In February, Beck responded by saying: "Reformed rabbis are generally political in nature. It's almost like Islam – radicalized Islam – in a way to where radicalized Islam is less about religion than it is about politics."

Though Beck may have been counting for more support in Orthodox Jewish corners in Israel, there are signs that he's not winning more friends in that camp either. Writing this morning on the English website of Arutz Sheva, a pro-settler and religious Zionist Israeli news service, Heshy Rossenwasser, criticized the Israeli right's love affair with Beck.

"Any voice in the wilderness sounding a note of support to us comes as a breath of fresh air, and we welcome it with such ardor that we are willing to overlook potential faults and pitfalls – namely, that his seemingly pure and good-hearted motives just barely conceal political agendas and religious ideologies that ought to give Jews much pause," he writes.

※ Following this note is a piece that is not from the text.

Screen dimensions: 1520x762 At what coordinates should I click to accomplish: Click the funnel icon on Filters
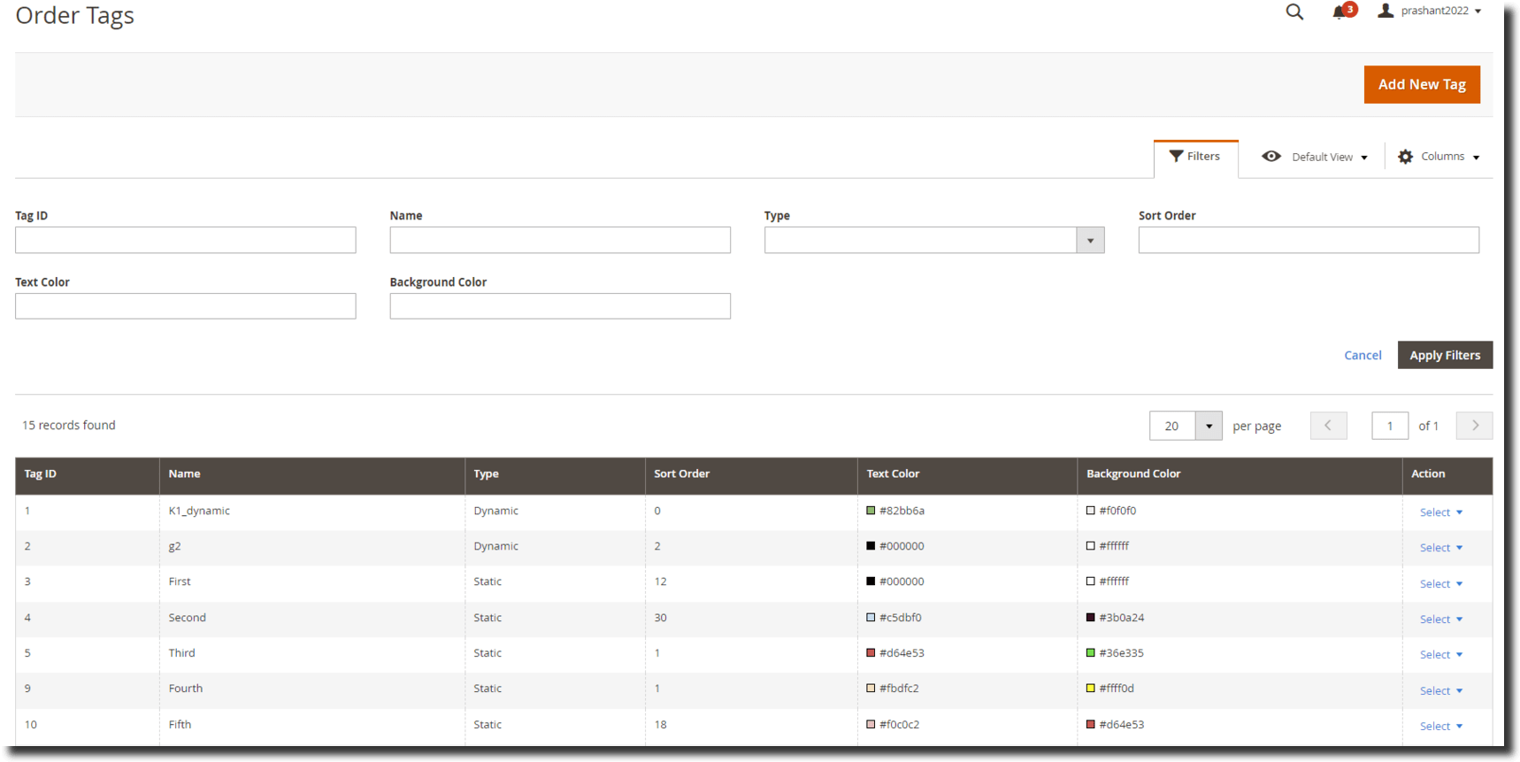pos(1176,157)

"And now that Beck has spoken before the Knesset and is given the green light in the staging of his 'Courage' rally, he believes he has earned the right to pontificate about all matters Israeli. Specifically, he has called the current 'tent city' protests in Tel Aviv and other locations the doing of 'communists,' calling into question the financing of these protests and suggesting a sinister connection between the protesters in Israel and world socialism, framing the whole matter in the context of the sort of anarchists who protest G-8 meetings, and squeezing the square peg of what should be an internal Israeli matter into the round hole of his us-and-them, liberal-versus-conservative worldview. Whether he is right or not, let him go on back to where he came from and stick to things he might actually know a thing or two about, and let Jews and Israelis handle Jewish and Israeli matters."